Jean Ross’ perspective
In an interview in MIT Sloan Management Review, Jean Ross (director and principal research scientist at MIT’s Center for Information Systems Research), outlined 3 possible cultures that organizations adopt.
- Culture of heroics- This is described as responding to an unhappy customer or taking on extra tasks by doing above and beyond what is expected to satisfy someone.
- Emphasis of discipline around processes- This culture uses “template approaches to data — with common processes, reuse of components, and a single face presented to customers and the general public alike.”
- Data smart culture- Uses evidenced-based management and decentralizes decision-making
These models seem benevolent enough. After all, it is very satisfying to working with organizations who respond well and are predictable.

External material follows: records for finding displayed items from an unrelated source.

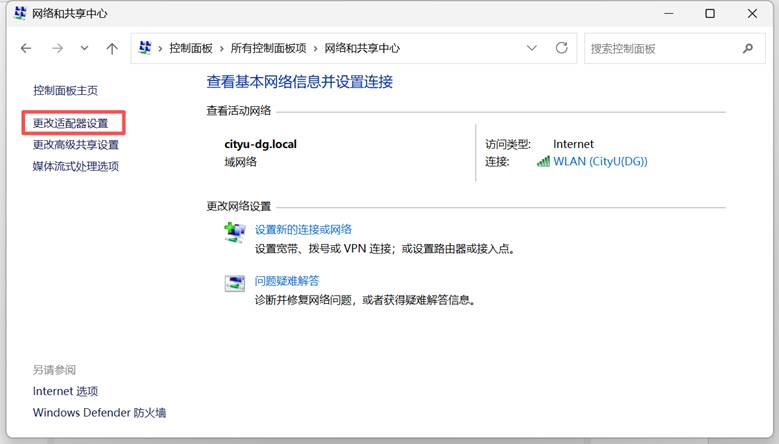The height and width of the screenshot is (444, 779).
Task: Open 更改高级共享设置
Action: coord(76,145)
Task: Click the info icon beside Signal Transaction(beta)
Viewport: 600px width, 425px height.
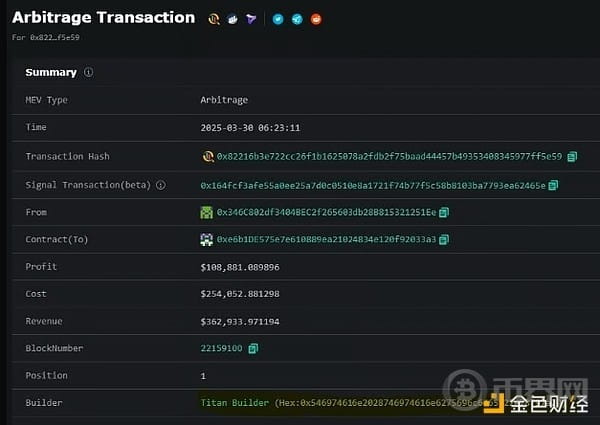Action: [x=160, y=185]
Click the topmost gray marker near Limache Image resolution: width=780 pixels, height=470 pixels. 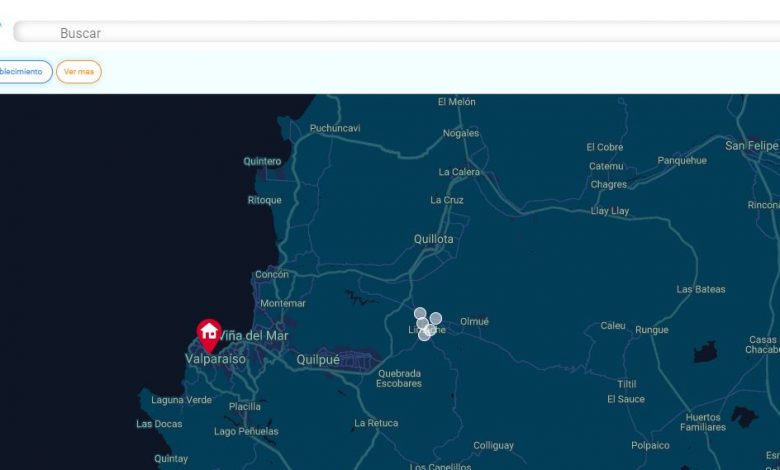coord(420,313)
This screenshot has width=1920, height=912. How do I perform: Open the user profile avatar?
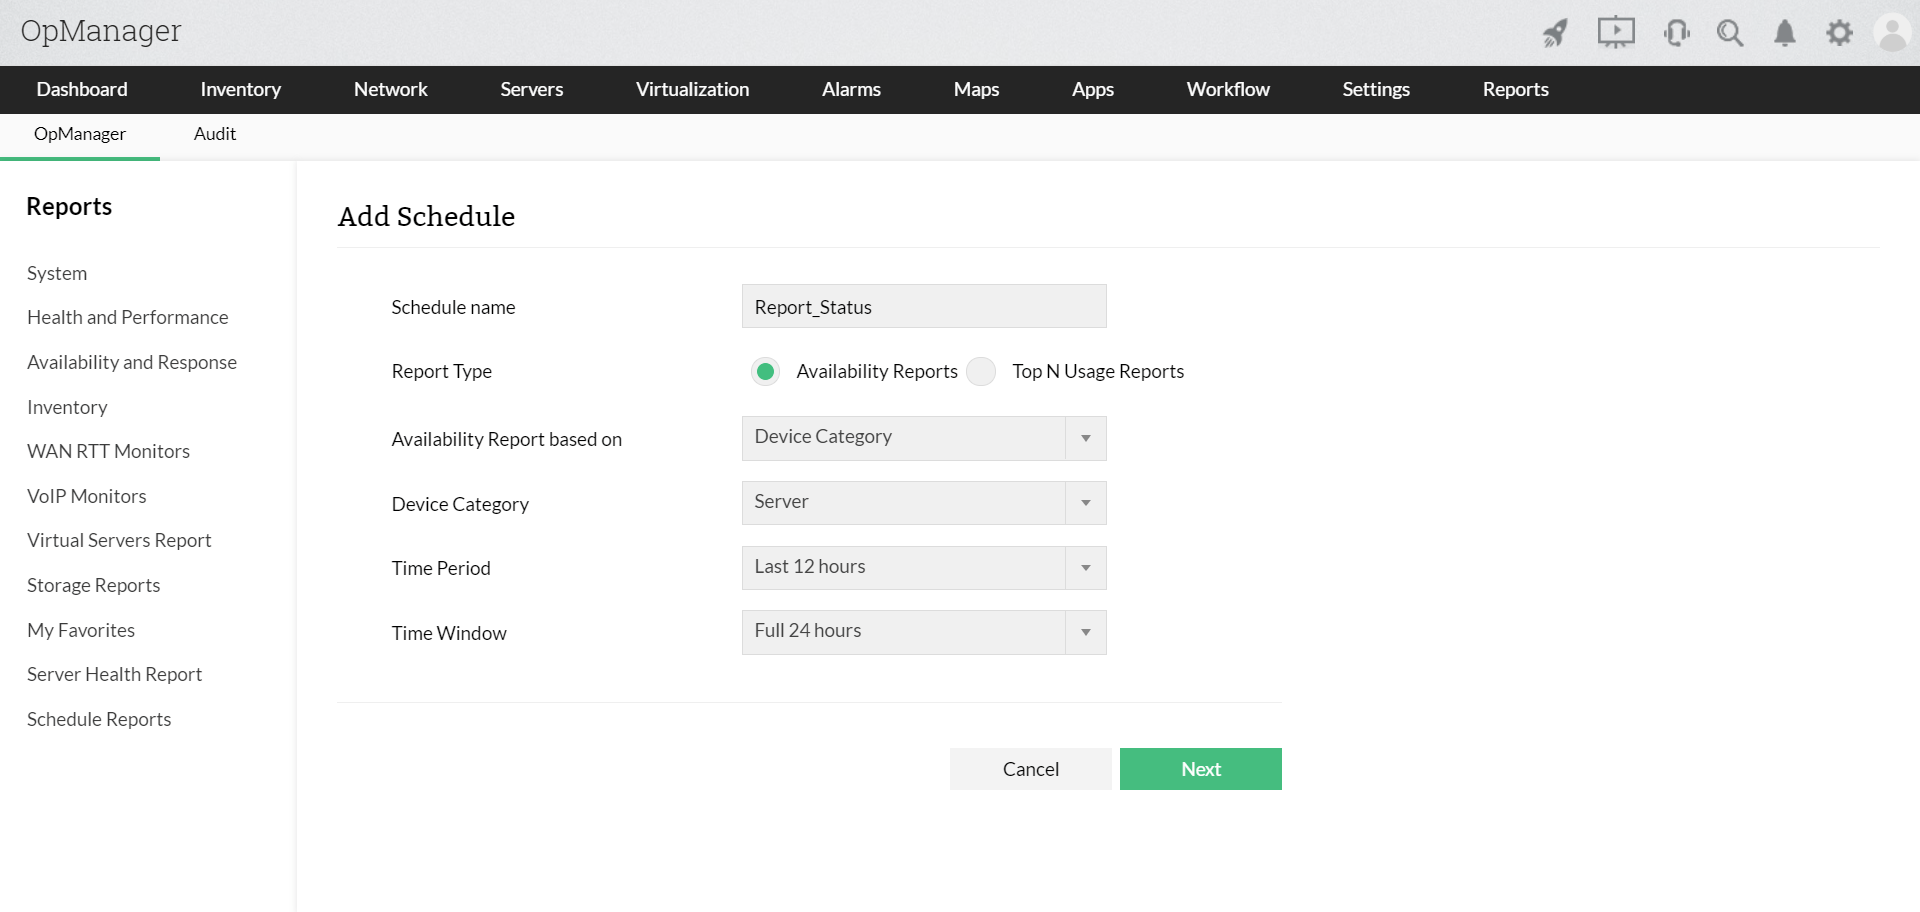coord(1893,32)
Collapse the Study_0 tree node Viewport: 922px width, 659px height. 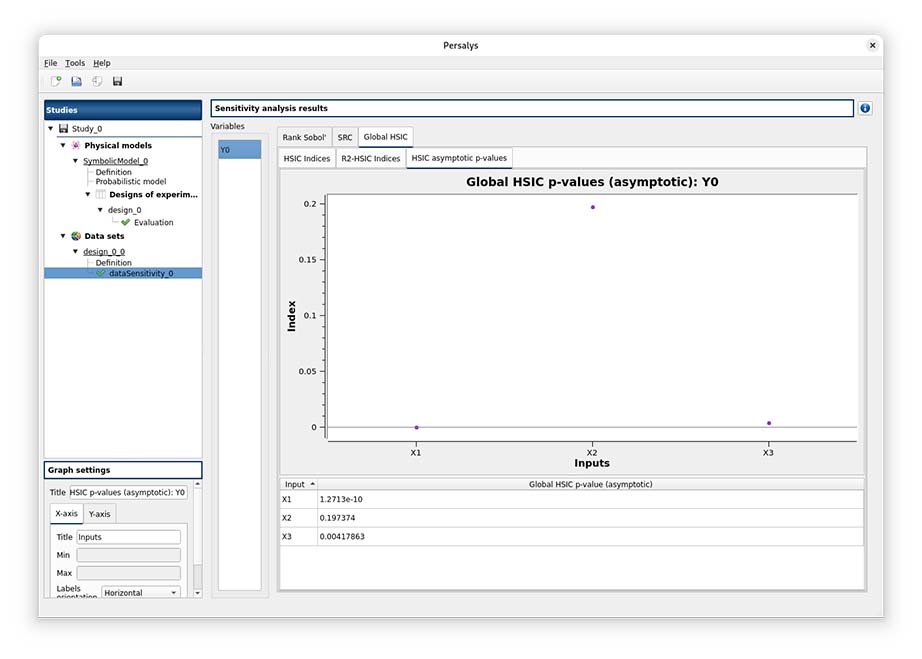[52, 129]
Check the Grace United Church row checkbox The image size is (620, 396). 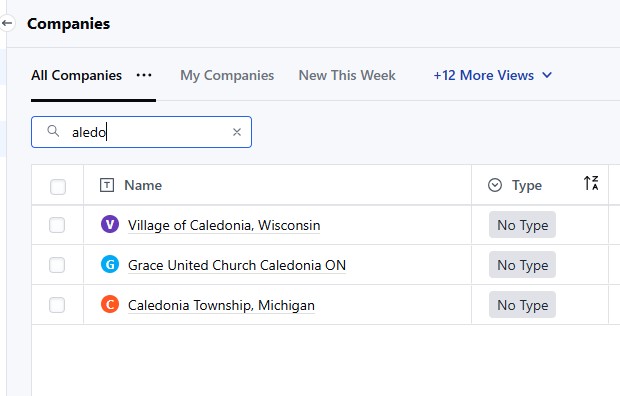pyautogui.click(x=57, y=265)
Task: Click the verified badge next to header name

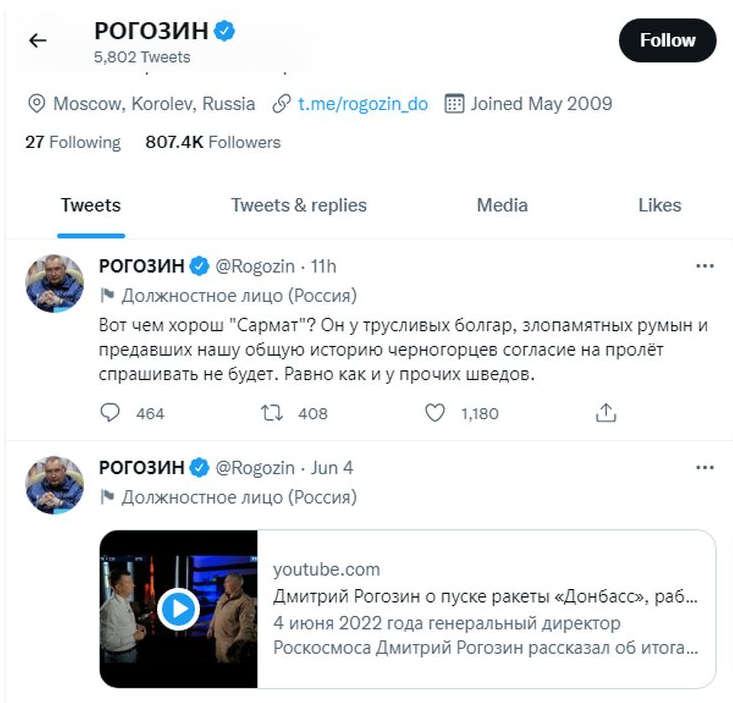Action: (x=225, y=31)
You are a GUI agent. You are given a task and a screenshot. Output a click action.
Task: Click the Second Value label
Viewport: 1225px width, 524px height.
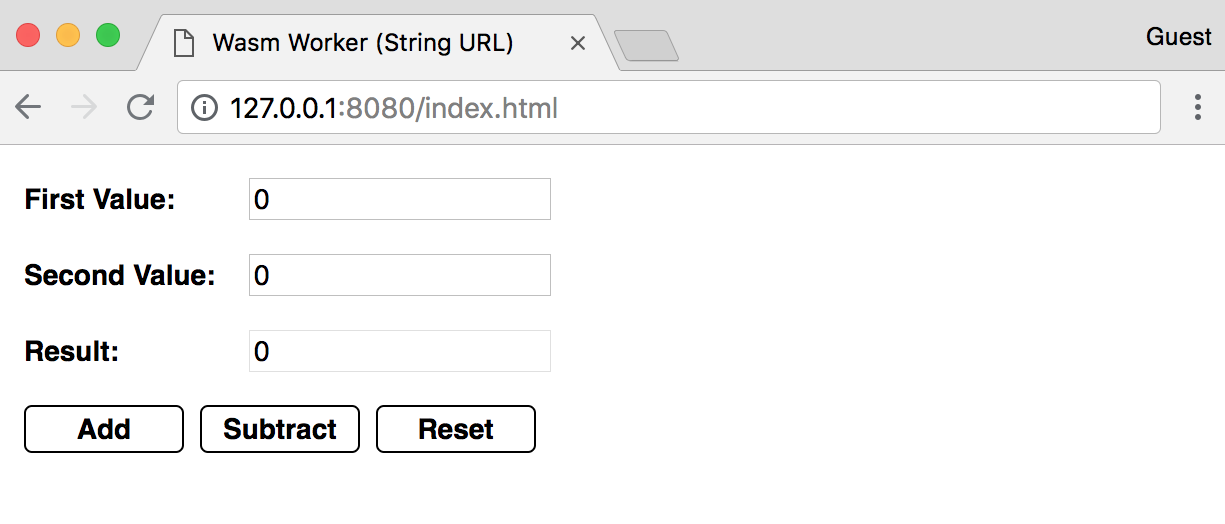[x=120, y=275]
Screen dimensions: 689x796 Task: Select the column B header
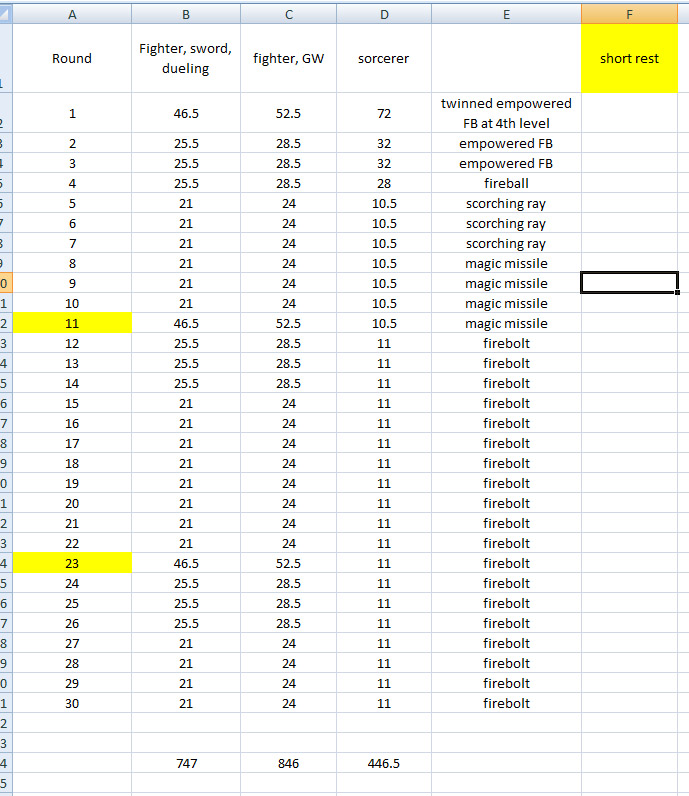186,14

But worth a closer look and maybe some deeper reflection
The different cultures put forth by Ross are attractive on the surface. Like may tools, it’s all about application. In a post on the HBR Blog Network, Herminia Ibarra wrote about how Big Data might skew finding the best talent for employment. Much like the Moneyball statistics used in baseball for finding the right player for a team, there is a lot of “people statistics” that can be used to determine if a candidate is right for an organization. Between mining for information including who might be enrolled in online courses to how people perform while playing video games, many organizations believe they can identify the most promising high-potential employees and leaders. However, there are things that may be missed. According to Ibarra, many women and minorities do not engage with gaming or online courses and this could lead to unintended exclusion. This example brings up the question that there may be other variables or even intangibles (a human quality that is not easily measured) that Big Data simply cannot report. This creates a potential trap that the data is actually flawed and therefore potentially useless.
Even unintended exclusions can weaken a culture
There are a couple of possible missed opportunities when evaluating Big Data. The first one is that there is tendency to look only at information that fits our mindset. This is known as confirmation bias. The second is that analysts might not have the information they think they have. Ibarra’s post certainly points out how segments of the greater society may not even be represented or marginally represented in the data. And there is also the fact that there is a lot of data that needs to be analyzed, disseminated and fit into both strategic and operational plans. These missed opportunities are not necessarily borne of malevolence but they create harm by limiting how an organization’s culture can nurture people’s development or serve their customers.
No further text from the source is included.